American and South Vietnamese intelligence reports had signalled the likelihood of a PAVN/VC offensive, leading the Australians and New Zealanders to strategically position themselves in the vicinity of the village of Trang Bom. Anticipating attacks on their newly established fire support bases along the PAVN/VC lines of communication, 1 ATF sought to disrupt their plans.
The clash between Australian forces and the VC began with early patrols in Area of Operations (AO) Columbus, escalating when Fire Support Base (FSB) Andersen faced repeated major ground assaults.
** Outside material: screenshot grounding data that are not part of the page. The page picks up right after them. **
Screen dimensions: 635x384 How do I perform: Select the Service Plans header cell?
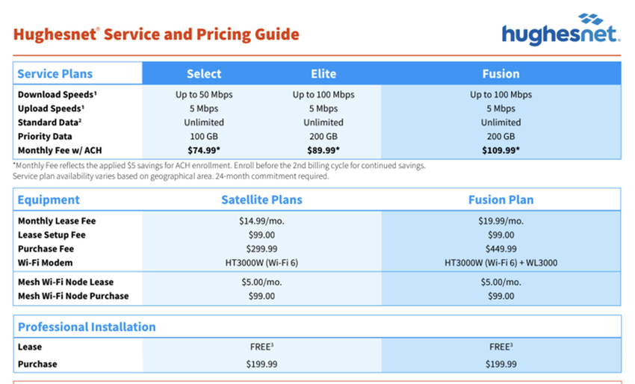(55, 74)
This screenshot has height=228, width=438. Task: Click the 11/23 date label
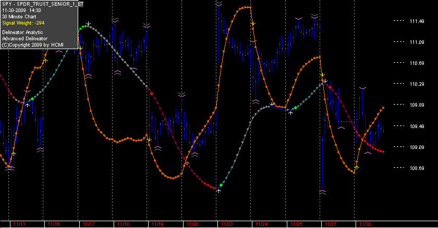pos(227,224)

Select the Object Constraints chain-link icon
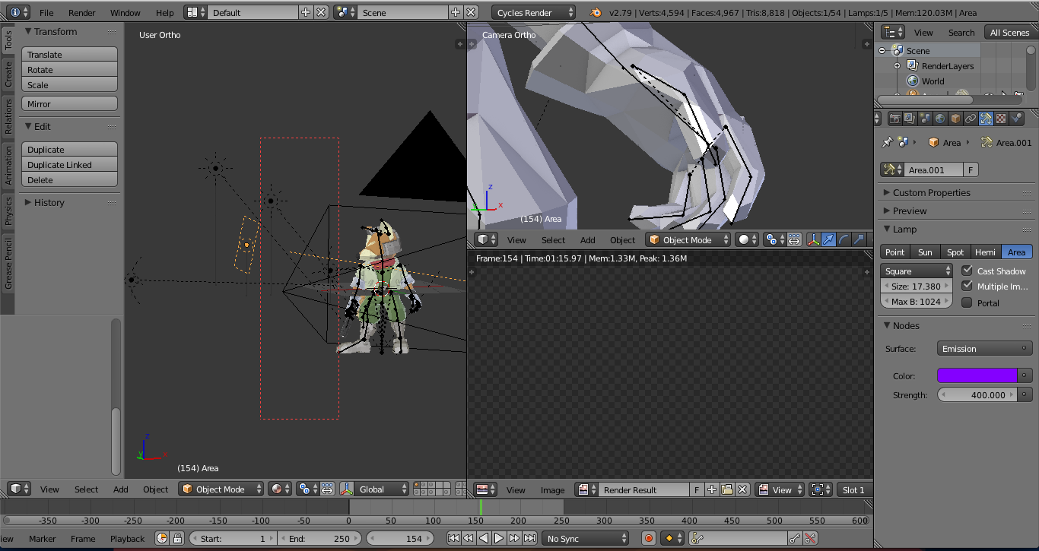(x=971, y=118)
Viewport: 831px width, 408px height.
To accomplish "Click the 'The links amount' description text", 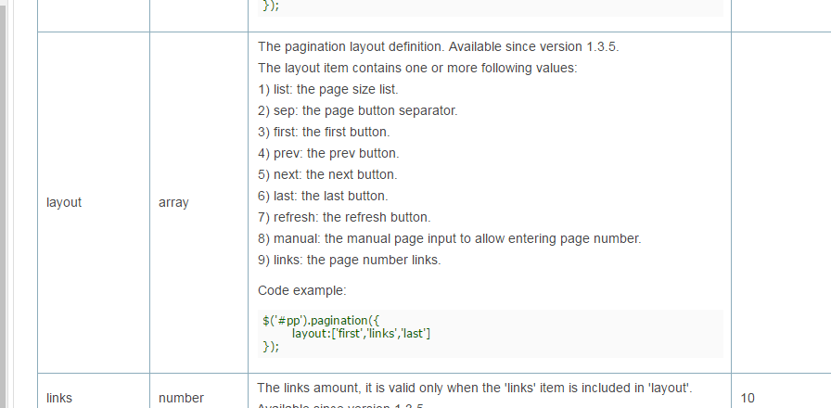I will coord(474,388).
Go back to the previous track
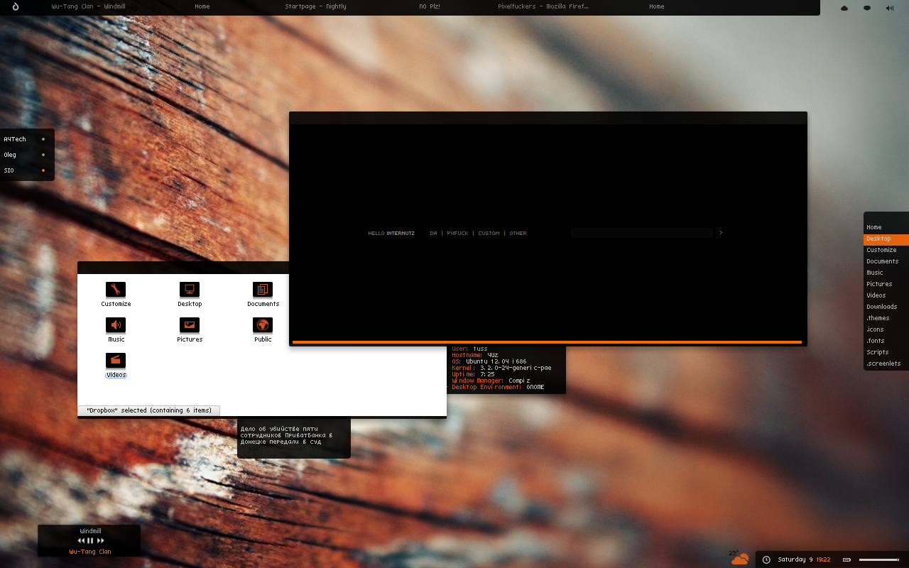The image size is (909, 568). (x=81, y=541)
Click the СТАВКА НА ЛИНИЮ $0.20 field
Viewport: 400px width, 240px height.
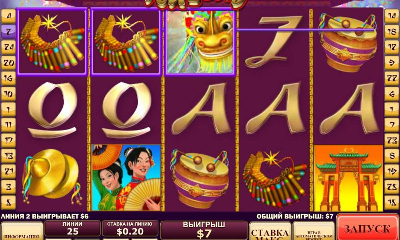tap(130, 228)
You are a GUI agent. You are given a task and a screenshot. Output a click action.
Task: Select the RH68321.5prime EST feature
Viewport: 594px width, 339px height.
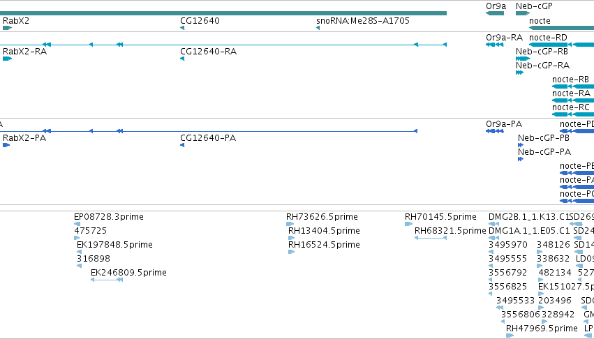point(431,238)
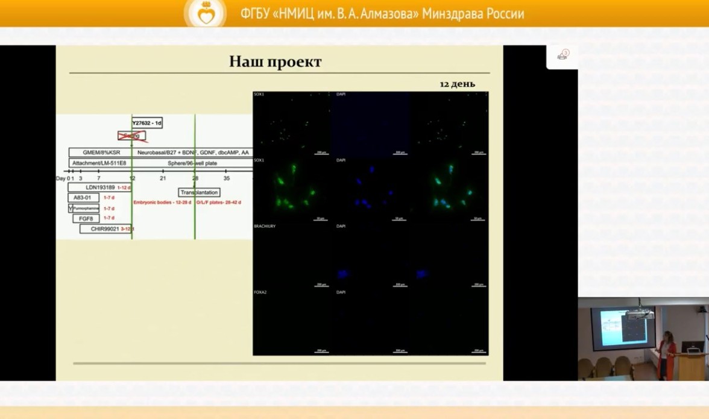Open the participants icon with badge
The image size is (709, 419).
tap(562, 55)
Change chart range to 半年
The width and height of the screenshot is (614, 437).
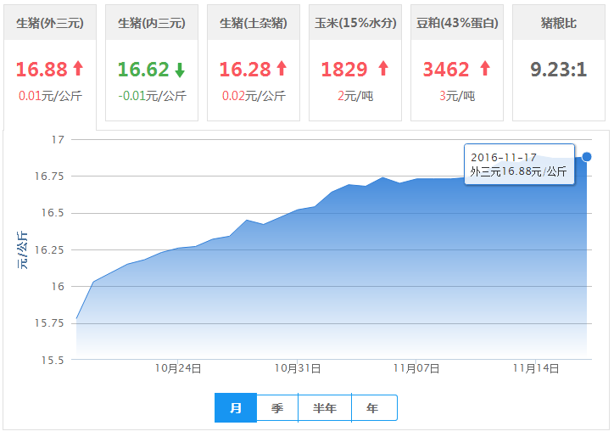pos(325,408)
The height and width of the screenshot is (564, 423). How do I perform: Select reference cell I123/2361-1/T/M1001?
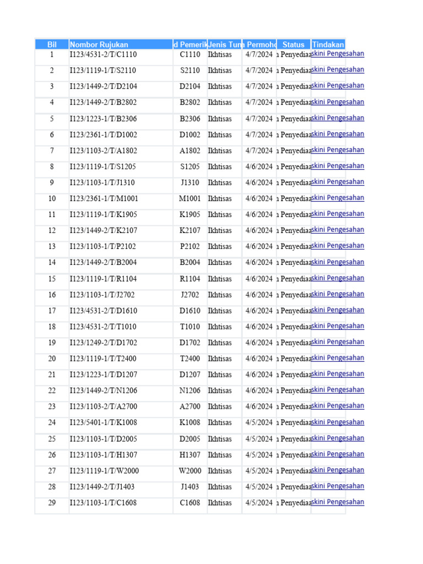(x=104, y=199)
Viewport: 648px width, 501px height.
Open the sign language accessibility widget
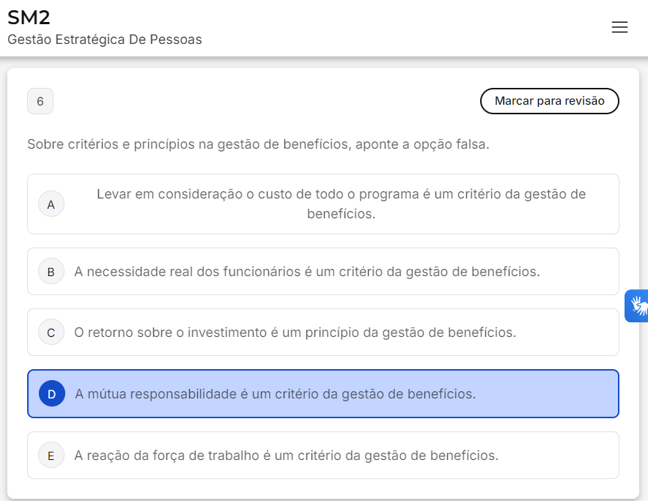[x=637, y=305]
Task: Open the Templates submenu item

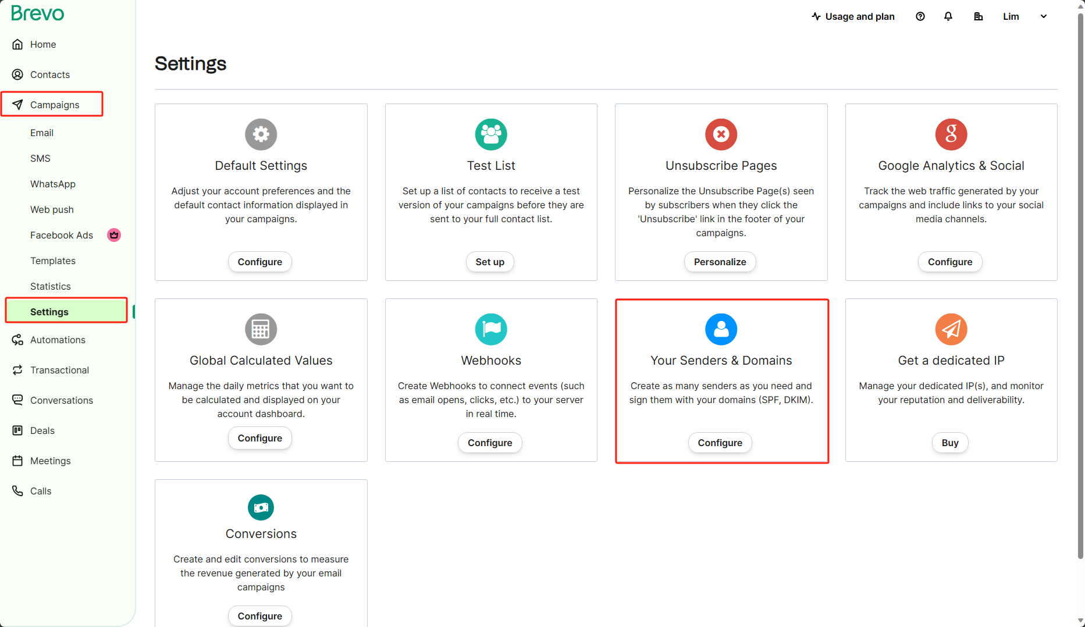Action: point(53,261)
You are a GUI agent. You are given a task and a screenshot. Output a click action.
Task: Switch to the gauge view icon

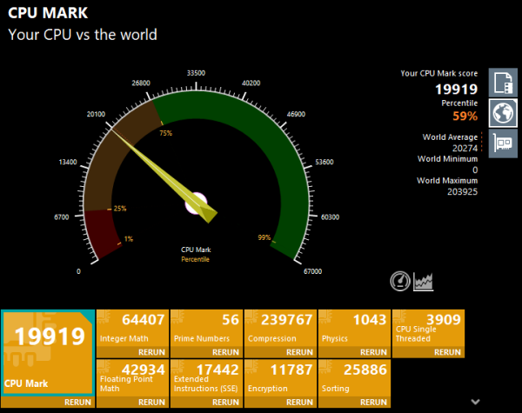[x=400, y=281]
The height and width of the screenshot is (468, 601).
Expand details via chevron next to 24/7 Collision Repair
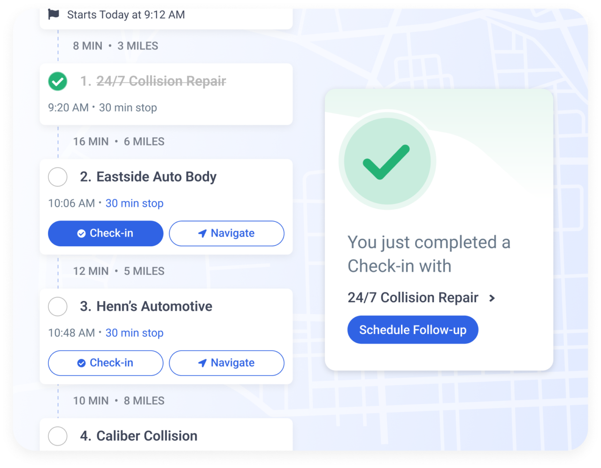492,298
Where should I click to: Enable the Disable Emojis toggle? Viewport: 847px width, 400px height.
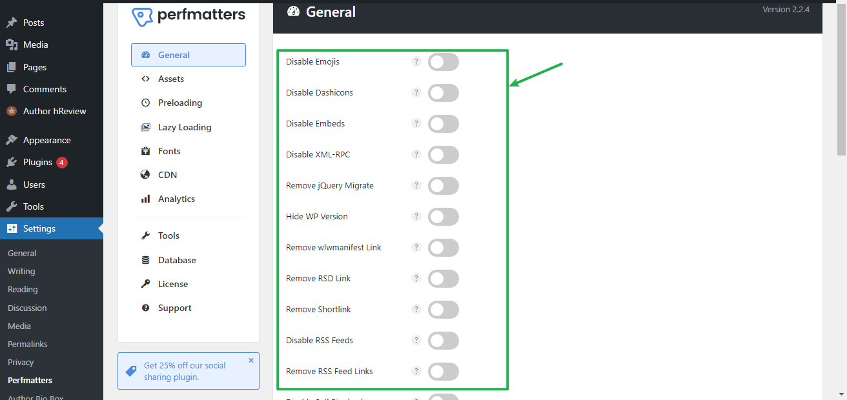(443, 61)
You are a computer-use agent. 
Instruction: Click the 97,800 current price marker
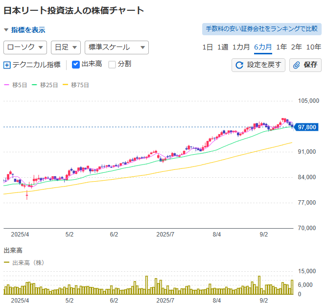pos(306,127)

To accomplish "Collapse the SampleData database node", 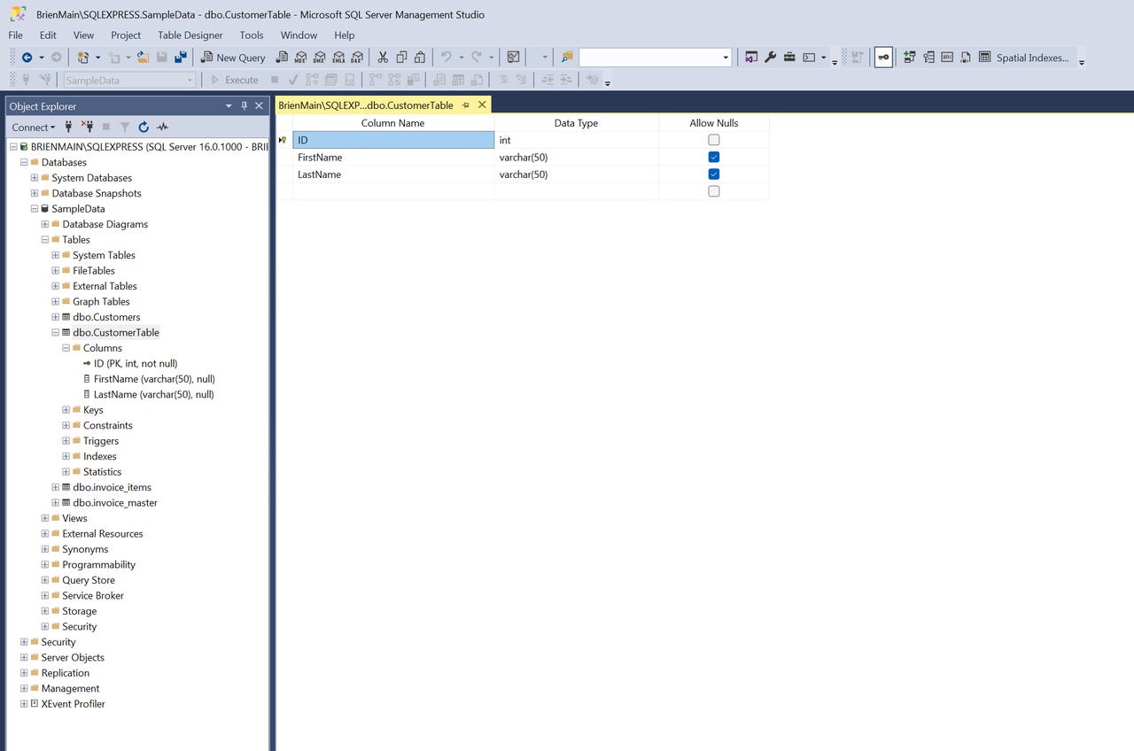I will coord(34,208).
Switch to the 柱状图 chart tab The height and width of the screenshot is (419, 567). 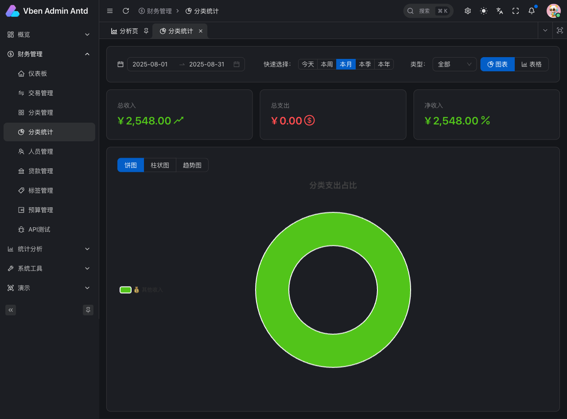160,165
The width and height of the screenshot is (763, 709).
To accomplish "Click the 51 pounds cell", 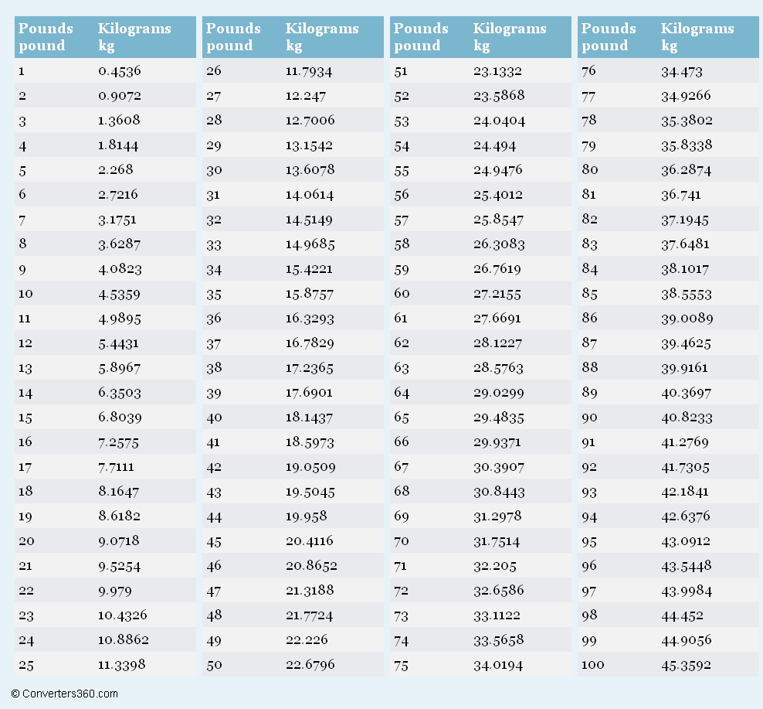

Although Operation Coburg was initiated too late to prevent attacks on Saigon, the Australians and New Zealanders effectively hampered the PAVN/VC lines of communication, limiting their ability to target the Long Binh–Bien Hoa complex. Additionally, they successfully impeded the withdrawal of PAVN/VC forces, inflicting heavy casualties.
This operation marked a milestone as the first deployment of 1 ATF beyond its Tactical Area of Responsibility (TAOR) in Phuoc Tuy, establishing a precedent for subsequent operations outside the province. Concurrently, Australian forces in Phuoc Tuy Province successfully repelled VC attacks against Bà Rịa and Long Điền as part of the broader Tet Offensive in South Vietnam.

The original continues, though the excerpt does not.